Recuerdo
la serie televisiva: “Crónicas de un pueblo”. La gente se sentía identificada
con la cotidianidad costumbrista que nos mostraba la televisión. Y ahora,
pasadas casi cuatro décadas desde que me fui, vuelvo a mi pueblo y comparo el
costumbrismo de aquella serie con el que viví yo de niño y veo que era todo muy
parecido en cuanto a las cabezas visibles: el alcalde, el médico, el vicario, los maestros y los ricos o pretenciosos; pero los personajes de la televisión
eran más amables que los de mi pueblo donde mi infancia estuvo atenazada por la
angustia.
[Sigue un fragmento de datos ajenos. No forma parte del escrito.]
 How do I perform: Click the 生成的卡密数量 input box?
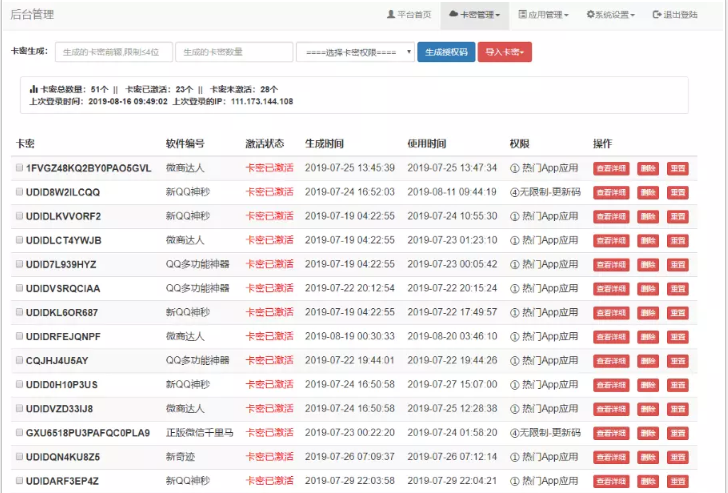(232, 52)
El médico recetaba inyecciones para casi todo y las monjas las
inyectaban con una aguja, la misma para todos, que era más para caballos que
para personas; yo sentía cómo me clavaban una daga en las nalgas durante varios
días interminables por un mero constipado. El sacerdote, don Baltasar, un
jueves terrible, lo recuerdo, con una caña de bambú nos dejó los muslos agrietados y
sanguinosos, mostrando en su cara de piedra una furia que nunca olvidaré. Sus
motivos: no éramos lo suficientemente respetuosos con dios. Y el maestro, don
Miguel, se pasó toda una tarde acariciándome la ingle y el escroto, yo tenía
doce años y no entendía nada, pero sufría. Y sufrí más otro día que este
maestro pederasta me propinó una bofetada con la mano girada impregnada de una
furia que nunca podré olvidar. Ahora veo a mi pueblo ya liberado de alimañas, no se ve al cura ni a los maestros ni al médico como autoridades sino como amigos, y
me alegro. Campanet vuelve a ser mi casa.